Review: Grave Mercy by Robin LaFevers

Grave Mercy by Robin LaFeversRelease Date: April 3, 2012
Age Group: Young Adult
Received From: Borrowed
IBSN: 9780547628349

Why be the sheep, when you can be the wolf?

Seventeen-year-old Ismae escapes from the brutality of an arranged marriage into the sanctuary of the convent of St. Mortain, where the sisters still serve the gods of old. Here she learns that the god of Death Himself has blessed her with dangerous gifts—and a violent destiny. If she chooses to stay at the convent, she will be trained as an assassin and serve as a handmaiden to Death. To claim her new life, she must destroy the lives of others.

Ismae’s most important assignment takes her straight into the high court of Brittany—where she finds herself woefully under prepared—not only for the deadly games of intrigue and treason, but for the impossible choices she must make. For how can she deliver Death’s vengeance upon a target who, against her will, has stolen her heart?


It saddens me to no end to think that I could have very easily went my whole life without reading Grave Mercy by Robin LaFevers. It’s not a book I would pick up on my own. For the last couple of years I’ve told everyone that I’m not a fan of historical. Now I realize how wrong I was. I’ve always been a fan, I just haven’t been reading the right ones. Grave Mercy is the right one.

I had a lot of conflicting feelings going into Grave Mercy. It’s long, so I was intimidated. Everyone loves it, so I simultaneously wanted to love it and worried that I wouldn’t. Left to my own devices I probably never would have picked this book up. Thankfully I was able to borrow and then I had an obligation to read it! The first amazing thing I noticed about Grave Mercy was how fast it utterly captivated me. With most historical or fantasy books it takes quite awhile to get fully immersed in the story. This took one chapter.

Robin LaFevers might just be a genius, because this book is a work of art. I really have no idea how to tell you just how amazing this book is. I’m pretty sure most of you have read it already, so you know. I’ll try to articulate a few of the countless things I loved. First was the time period and the setting. Most historicals I’ve read take place in England and I don’t think I’ve ever read one that takes place in France, let alone Brittany. I found it fascinating. I don’t know much about their history so it was all new to me.

The second element I loved the most was the romance, of course. Yum! One of my first thoughts upon reading the summary for this book was, ‘Nuns?’ I can’t be the only person that associated nuns with boring, right? I like kissing in books and I don’t relate nuns to kissing. I was a little worried about that factor. I shouldn’t have been. Ismae is not your typical nun. Romance…and kissing play a very big role in the book and it unfolds beautifully. The connect and passion builds really, gloriously slow between Duval and Ismae. I was never impatient with it because it was done so well. It was one of the most swoon-worthy and fiery match-ups I’ve read in a long time. I loved every second of it.

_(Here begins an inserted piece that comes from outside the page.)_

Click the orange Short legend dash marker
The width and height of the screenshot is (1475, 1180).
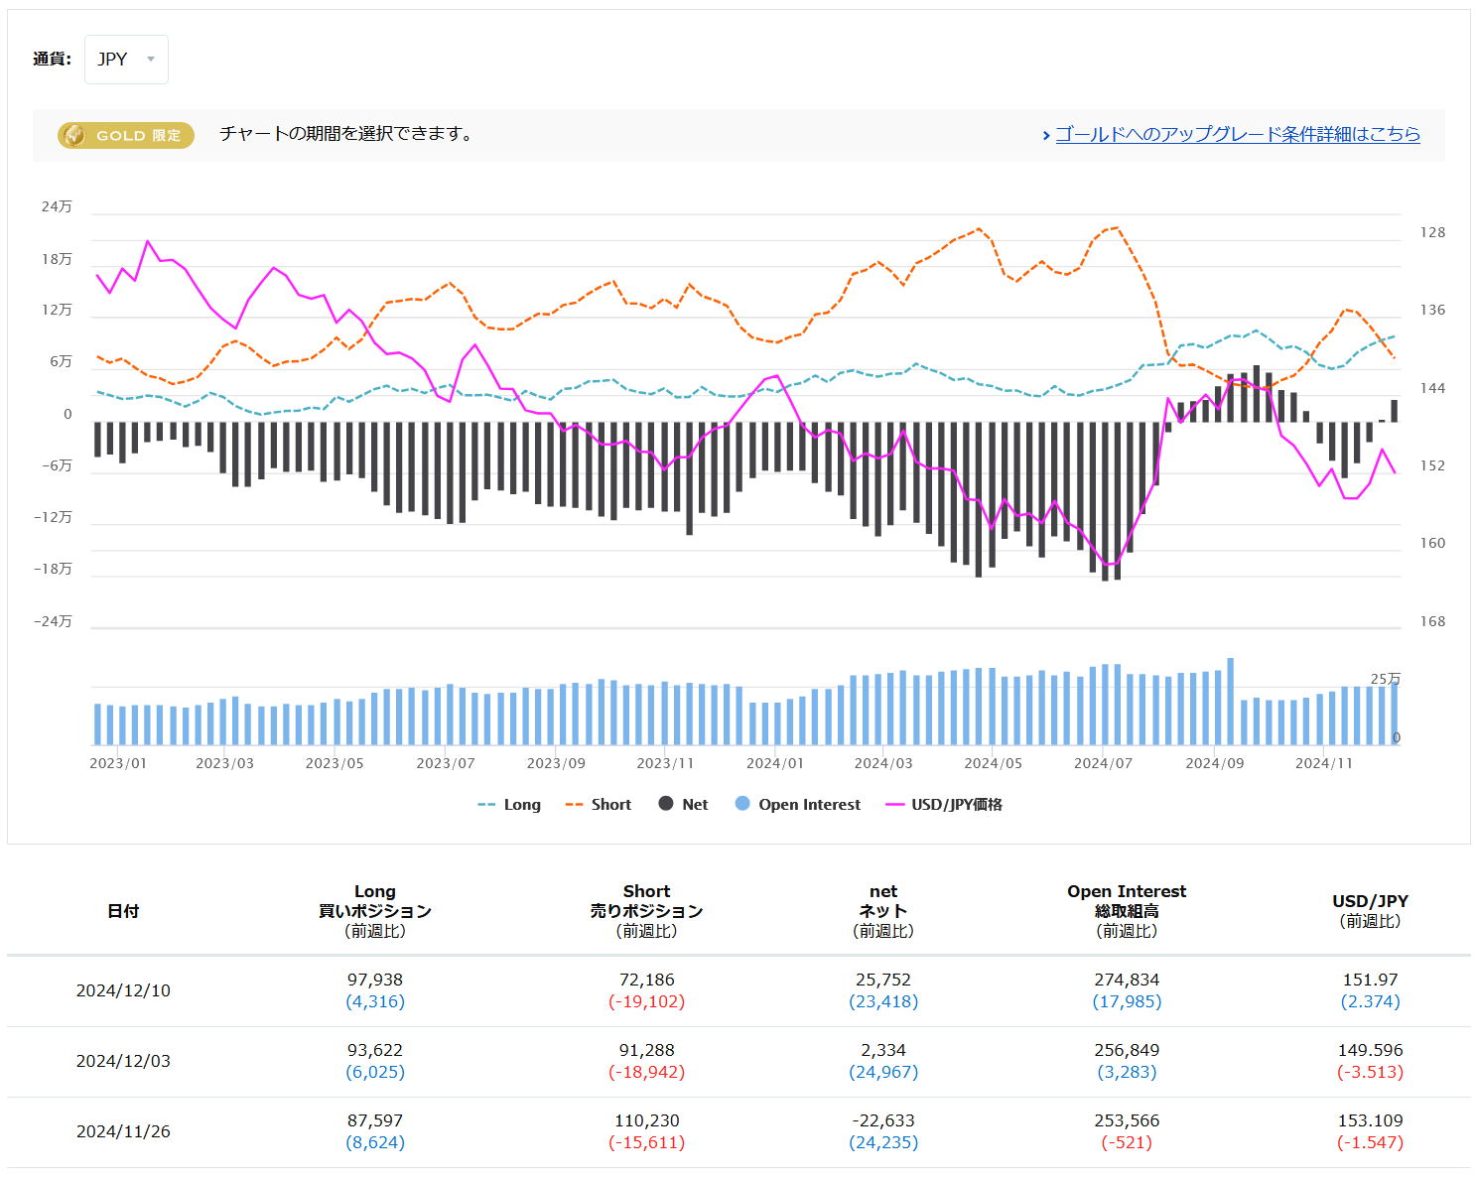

The thing I adored the most was all the backstabbing. Grave Mercy made me realize that in order for me to love a historical book I need court politics. The more scheming the better. I love it! Grave Mercy is filled with it. Not only is there secrets and murders, but also battles and very real threats. It made the book come to life. At some points I was left breathless. It was just incredible.

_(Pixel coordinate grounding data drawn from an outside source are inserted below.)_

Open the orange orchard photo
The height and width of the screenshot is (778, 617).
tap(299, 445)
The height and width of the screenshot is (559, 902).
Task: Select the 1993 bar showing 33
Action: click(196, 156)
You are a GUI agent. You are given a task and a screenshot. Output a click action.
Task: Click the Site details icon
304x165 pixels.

I’m going to end this here because this is getting long, or it already is. I haven’t said half the glowing things that I could say but none of them will do this book justice. Just please read it. It will most certainly be a favorite of this year and the sequel is already my most anticipated read of 2013.

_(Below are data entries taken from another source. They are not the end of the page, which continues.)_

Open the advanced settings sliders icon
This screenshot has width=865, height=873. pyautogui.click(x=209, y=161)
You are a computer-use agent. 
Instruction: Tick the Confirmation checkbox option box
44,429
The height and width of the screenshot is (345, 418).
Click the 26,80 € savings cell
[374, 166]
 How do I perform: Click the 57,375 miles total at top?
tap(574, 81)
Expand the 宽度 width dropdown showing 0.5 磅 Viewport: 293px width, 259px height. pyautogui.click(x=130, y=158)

Check out my review for book 2 Dark Triumph


  1. I’m pretty sure your review just summed up everything I felt for this book! I’m like you: give me some historical court politics and a sizzling romance and I’ll be a happy girl! I also LOVED the setting! I know very very little about that particular area of France and its history, so to see it in a fantastic novel was really fascinating and makes me want to do a little research on that area. While I knew I really wanted to read this one, I wasn’t in any hurry because I was a little hesitant and didn’t think it would be as great as I’d heard. Boy, was I wrong! Glad you stepped out of your comfort zone and took a chance on this one!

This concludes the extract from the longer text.